SOURCE EXTRACT Block Start
Afterwards I met Anna at 3:30 to go to the Bukovina Jewish Museum near the Opera House. I learned so much from talking with the director (Anna served as translator).
Some of the exhibits:
AH!
I learned that the Jewish area of town was located near the train station, and the town grew up hill from there. I learned that the area around the flat became filled with Jews between the world wars. Jews comprised approximately 50% of Chernivti’s population before WWII. Many stats suggest 32-33%, but the Director of the museum mentioned that many Jews were not registered and that the statistic is much higher. He also told us that Jews essentially ran Chernivtsi: Chernivtsi had had 2 Jewish mayors, and Jews provided much of the legal, medical, and banking services in Chernivtsi.
After WWII erupted, a Jewish ghetto was established near the train station (Romania sided with Germany). The Romanian mayor of Chernivtsi received permission to spare 16,000 Jews, largely bc without them, he argued, Chernivtsi would not really exist, and the professional services in the city would be gone. Jews were required to wear the yellow Star of David, and those who were exempted from deportation were given certificates to carry with them. The Romanian mayor fudged the numbers a bit and was able to keep between 19 and 20,000 Chernivtsi Jews from being deported to the villages around Khmelnitski.
Here is the Romanian mayor, Trajan Pepovici:
Chernivtsi ghetto:
I was curious as to what seemed like a discrepancy: I had read reports that suggested that Chernivtsi’s Jewish population was devastated during the war, but also read reports of this Romanian mayor who saved nearly 20,000. One report I read said that Chernivti’s post-war Jewish population was higher than other Ukrainian cities after the war. This was my time to find out what happened.
The director spent a lot of time answering my questions. He said that in 1944 and 1945 as the war was winding down and the Soviets had taken over, many Jews took advantage of the fact that they had Romanian passports (Chernivtsi was Ukrainian from the end of WWI to 1944) and the free border that existed between this area and Romania for a period of time. Most of the Jews who had been saved left, knowing they could go to other places around the world from Romania much easier than they could from the USSR.
Other Jews from Ukraine then migrated into the Chernivtsi area, Jews with little to no roots in the area. They too sought to move into Romania, but the ones who came here after 1945, when the Soviets began registering people and issuing Soviet passports, were out of luck. So the Jewish population of Chernivtsi was higher than it was in other western Ukrainian cities. The USSR wasn’t kind to Jews either. In the 1960s and 1980s, the USSR made it somewhat easier for Jews to leave. The room that houses the museum was the HQ of the local office that helped Jews leave the Soviet Union. Many left for Israel and the U.S.
Of those who didn’t leave then, many left after the fall of the USSR in 1991. That is why the city now has a Jewish population that comprises 1.2% of the local population.
SOURCE EXTRACT Block End
SOURCE DATA Block Start
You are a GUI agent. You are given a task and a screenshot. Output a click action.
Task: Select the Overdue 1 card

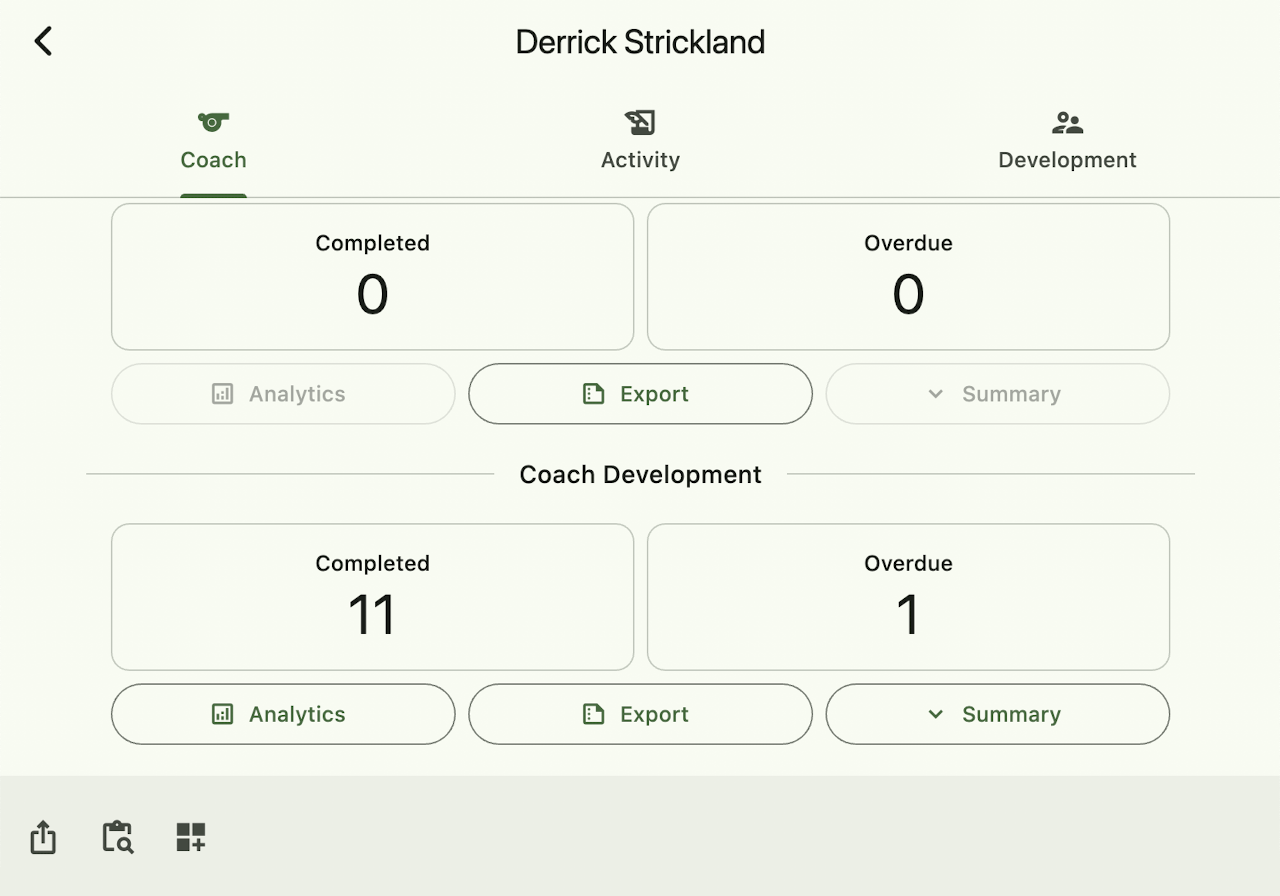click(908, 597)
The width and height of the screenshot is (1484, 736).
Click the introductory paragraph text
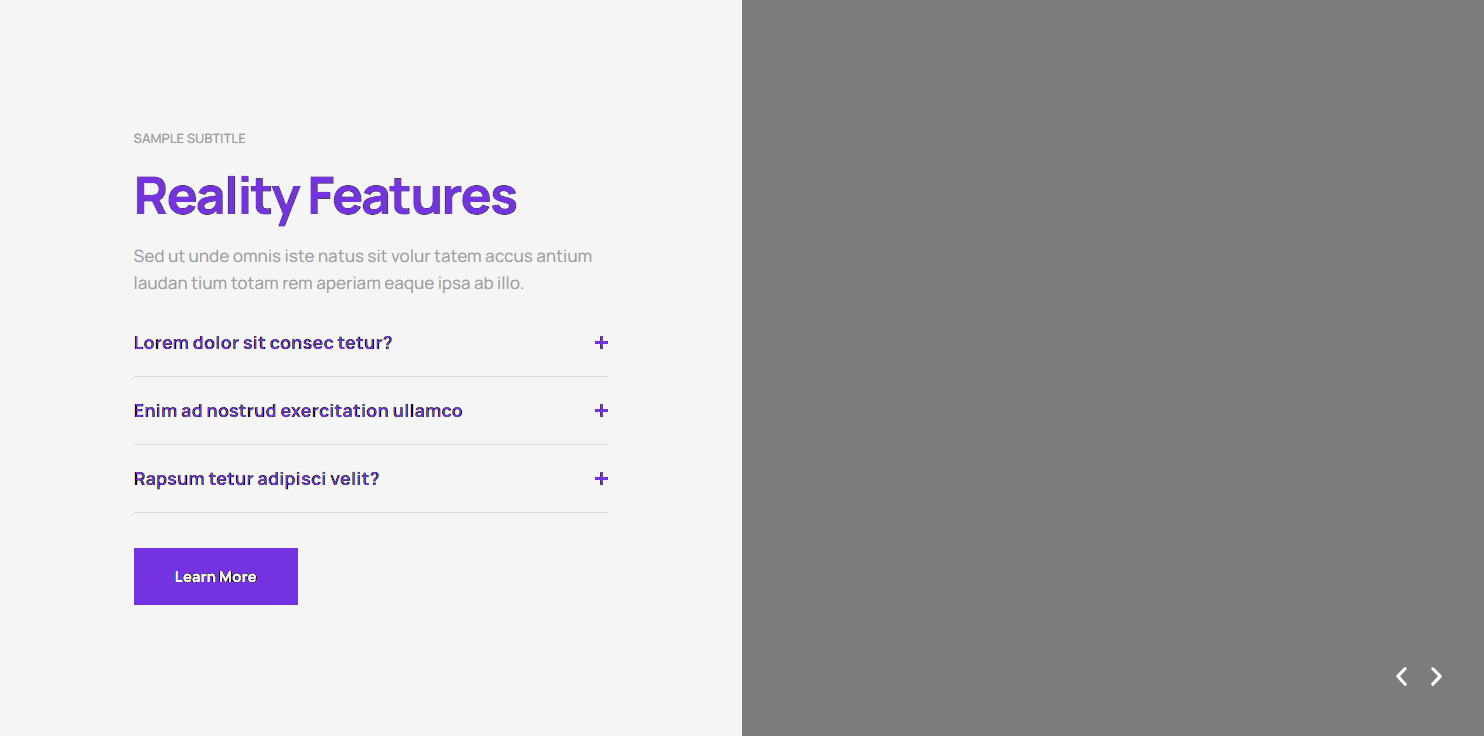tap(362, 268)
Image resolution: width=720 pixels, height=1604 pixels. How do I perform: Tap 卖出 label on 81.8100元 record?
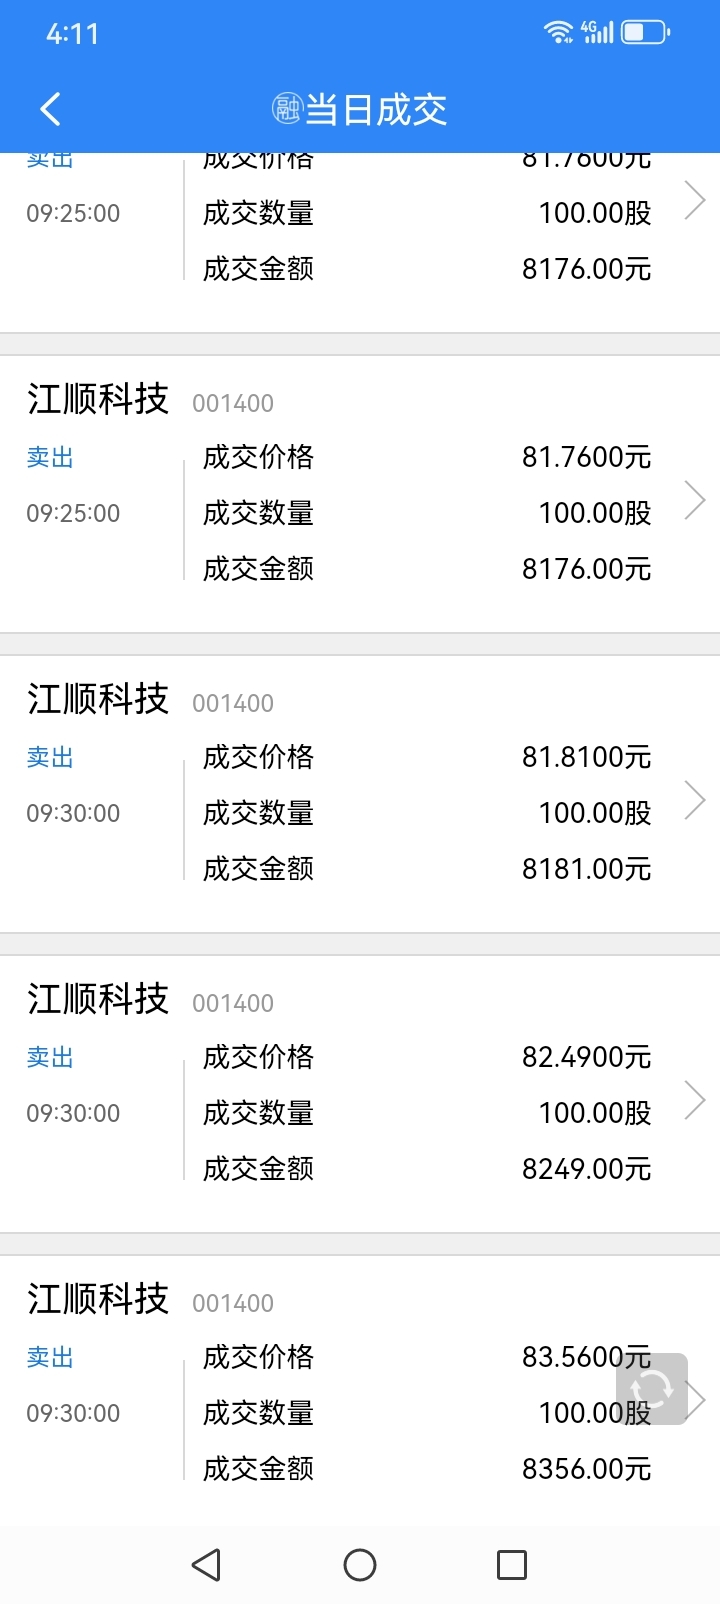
SOURCE DATA Block End
In the account of the Bukovina Jewish Museum visit, what did the room that houses the museum once serve as?

> **WRITTEN ANSWER**
It was the headquarters of the local office that helped Jews leave the Soviet Union.